READING TEXT:
= = =

In summary, STUDENT behaves reasonably well, doing far more than the toy program ELIZA. STUDENT is also quite efficient; on my machine it takes less than one second for each of the prior examples. However, it could still be extended to have more powerful equation-solving capabilities. Its linguistic coverage is another matter. While one could add new patterns, such patterns are really just tricks, and don't capture the underlying structure of English sentences. That is why the STUDENT approach was abandoned as a research topic.

7.4 History and References

Bobrow's Ph.D. thesis contains a complete description of STUDENT. It is reprinted in Minsky 1968. Since then, there have been several systems that address the same task, with increased sophistication in both their mathematical and linguistic ability. Wong (1981) describes a system that uses its understanding of the problem to get a better linguistic analysis. Sterling et al. (1982) present a much more powerful equation solver, but it does not accept natural language input. Certainly Bobrow's language analysis techniques were not very sophisticated by today's measures. But that was largely the point: if you know that the language is describing an algebraic problem of a certain type, then you don't need to know very much linguistics to get the right answer most of the time.

= = =

GIVEN MATERIAL:

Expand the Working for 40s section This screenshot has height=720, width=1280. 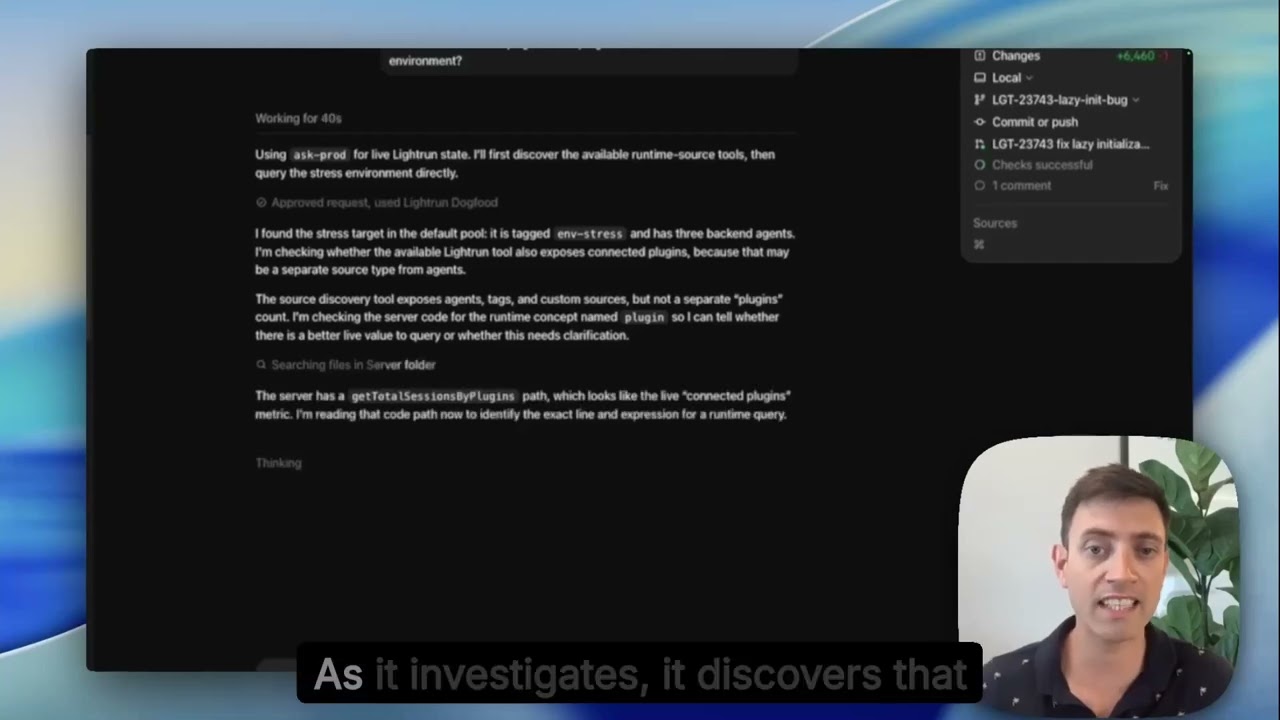tap(298, 118)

= = =

REQUIREMENT: Check each statement against the passage about STUDENT and answer yes or no, quoting the words that decide it: (a) STUDENT needs more than one second for each of the prior examples on the writer's machine. (b) Bobrow's Ph.D. thesis is reprinted in Minsky 1968. (c) The equation solver presented by Sterling et al. (1982) accepts natural language input. Work only from the passage about STUDENT.

IN RESPONSE:
(a) No: "on my machine it takes less than one second for each of the prior examples."
(b) Yes: "It is reprinted in Minsky 1968."
(c) No: "but it does not accept natural language input."